#### Exercise task:
Convert the data, starting at its first line and ending at the line containing "pos(148,160)", into a JSON list of strings with one string per line. Leave out blank lines.

Start of Records to use

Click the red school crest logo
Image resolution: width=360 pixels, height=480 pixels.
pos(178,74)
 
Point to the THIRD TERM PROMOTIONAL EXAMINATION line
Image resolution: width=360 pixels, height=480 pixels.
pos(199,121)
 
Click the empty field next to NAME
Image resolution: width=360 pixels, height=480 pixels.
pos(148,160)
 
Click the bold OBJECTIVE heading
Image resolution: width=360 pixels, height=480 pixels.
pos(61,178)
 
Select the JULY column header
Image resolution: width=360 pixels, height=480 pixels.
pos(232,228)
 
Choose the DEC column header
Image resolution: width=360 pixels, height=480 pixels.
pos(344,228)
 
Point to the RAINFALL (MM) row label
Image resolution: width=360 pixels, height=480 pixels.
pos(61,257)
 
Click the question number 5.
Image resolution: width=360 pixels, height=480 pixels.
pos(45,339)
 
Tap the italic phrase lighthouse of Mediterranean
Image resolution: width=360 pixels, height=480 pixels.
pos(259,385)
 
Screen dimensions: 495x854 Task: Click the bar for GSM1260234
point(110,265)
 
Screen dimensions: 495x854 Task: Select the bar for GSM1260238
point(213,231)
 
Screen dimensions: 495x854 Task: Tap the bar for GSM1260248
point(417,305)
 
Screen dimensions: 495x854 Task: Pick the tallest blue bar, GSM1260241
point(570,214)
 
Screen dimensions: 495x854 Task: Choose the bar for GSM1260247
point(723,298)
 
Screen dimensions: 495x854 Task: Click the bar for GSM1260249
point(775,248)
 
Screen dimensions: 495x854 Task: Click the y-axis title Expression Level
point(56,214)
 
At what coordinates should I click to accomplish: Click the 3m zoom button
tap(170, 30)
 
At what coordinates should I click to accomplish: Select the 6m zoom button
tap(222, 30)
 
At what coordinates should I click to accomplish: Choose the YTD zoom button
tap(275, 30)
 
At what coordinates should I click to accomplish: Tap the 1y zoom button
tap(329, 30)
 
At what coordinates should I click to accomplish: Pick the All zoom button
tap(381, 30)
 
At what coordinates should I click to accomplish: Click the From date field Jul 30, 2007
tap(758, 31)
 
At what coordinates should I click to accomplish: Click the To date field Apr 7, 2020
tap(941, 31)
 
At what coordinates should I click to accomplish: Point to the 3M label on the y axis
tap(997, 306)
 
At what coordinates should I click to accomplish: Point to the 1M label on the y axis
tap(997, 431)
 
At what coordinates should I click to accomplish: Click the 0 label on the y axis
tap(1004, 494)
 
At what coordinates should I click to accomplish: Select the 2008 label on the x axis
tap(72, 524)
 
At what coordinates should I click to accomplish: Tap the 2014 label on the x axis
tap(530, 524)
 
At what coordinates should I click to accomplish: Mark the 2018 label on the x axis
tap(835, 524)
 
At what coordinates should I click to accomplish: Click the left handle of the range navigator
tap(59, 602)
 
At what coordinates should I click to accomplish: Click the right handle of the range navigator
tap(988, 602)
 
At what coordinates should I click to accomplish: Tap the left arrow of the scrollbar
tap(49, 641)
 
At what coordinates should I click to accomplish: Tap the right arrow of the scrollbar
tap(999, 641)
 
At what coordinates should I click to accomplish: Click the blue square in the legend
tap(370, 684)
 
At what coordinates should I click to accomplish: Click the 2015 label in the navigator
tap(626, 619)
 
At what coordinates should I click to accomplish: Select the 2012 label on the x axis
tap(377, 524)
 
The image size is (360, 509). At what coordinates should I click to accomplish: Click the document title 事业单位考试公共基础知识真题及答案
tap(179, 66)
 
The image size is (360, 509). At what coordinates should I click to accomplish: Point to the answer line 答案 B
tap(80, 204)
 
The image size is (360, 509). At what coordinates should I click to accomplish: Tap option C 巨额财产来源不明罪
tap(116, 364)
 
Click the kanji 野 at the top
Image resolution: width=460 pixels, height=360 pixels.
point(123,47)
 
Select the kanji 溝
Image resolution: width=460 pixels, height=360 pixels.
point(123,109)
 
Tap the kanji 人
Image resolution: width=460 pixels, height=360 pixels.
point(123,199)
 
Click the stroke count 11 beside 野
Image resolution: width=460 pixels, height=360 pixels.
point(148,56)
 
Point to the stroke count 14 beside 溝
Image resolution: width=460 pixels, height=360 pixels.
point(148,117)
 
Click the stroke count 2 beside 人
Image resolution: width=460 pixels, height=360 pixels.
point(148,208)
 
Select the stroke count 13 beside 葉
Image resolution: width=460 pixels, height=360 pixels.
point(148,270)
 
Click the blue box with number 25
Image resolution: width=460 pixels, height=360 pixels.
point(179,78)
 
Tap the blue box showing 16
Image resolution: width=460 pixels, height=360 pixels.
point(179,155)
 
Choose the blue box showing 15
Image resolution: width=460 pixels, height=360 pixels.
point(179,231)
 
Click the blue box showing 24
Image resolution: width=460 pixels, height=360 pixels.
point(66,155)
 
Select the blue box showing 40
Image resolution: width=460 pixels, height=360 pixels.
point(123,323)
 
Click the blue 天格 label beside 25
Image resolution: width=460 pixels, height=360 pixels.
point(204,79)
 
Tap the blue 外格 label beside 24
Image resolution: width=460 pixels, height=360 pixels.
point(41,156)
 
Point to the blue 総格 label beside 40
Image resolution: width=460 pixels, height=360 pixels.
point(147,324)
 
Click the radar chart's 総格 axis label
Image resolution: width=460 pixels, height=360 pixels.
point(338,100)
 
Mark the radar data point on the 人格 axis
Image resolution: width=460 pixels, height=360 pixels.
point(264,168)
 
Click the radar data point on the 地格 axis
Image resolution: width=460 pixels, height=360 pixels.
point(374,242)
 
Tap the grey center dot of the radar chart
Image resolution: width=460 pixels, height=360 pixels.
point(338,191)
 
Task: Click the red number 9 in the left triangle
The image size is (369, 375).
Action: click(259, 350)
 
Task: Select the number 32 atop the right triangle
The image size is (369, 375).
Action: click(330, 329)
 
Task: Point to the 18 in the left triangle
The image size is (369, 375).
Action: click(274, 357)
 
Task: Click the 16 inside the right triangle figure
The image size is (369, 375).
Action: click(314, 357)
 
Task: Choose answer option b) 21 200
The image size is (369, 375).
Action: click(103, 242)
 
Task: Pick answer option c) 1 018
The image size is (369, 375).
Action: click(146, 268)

End of Records to use

#### Finished task:
[
  "Click the red school crest logo",
  "Image resolution: width=360 pixels, height=480 pixels.",
  "pos(178,74)",
  "Point to the THIRD TERM PROMOTIONAL EXAMINATION line",
  "Image resolution: width=360 pixels, height=480 pixels.",
  "pos(199,121)",
  "Click the empty field next to NAME",
  "Image resolution: width=360 pixels, height=480 pixels.",
  "pos(148,160)"
]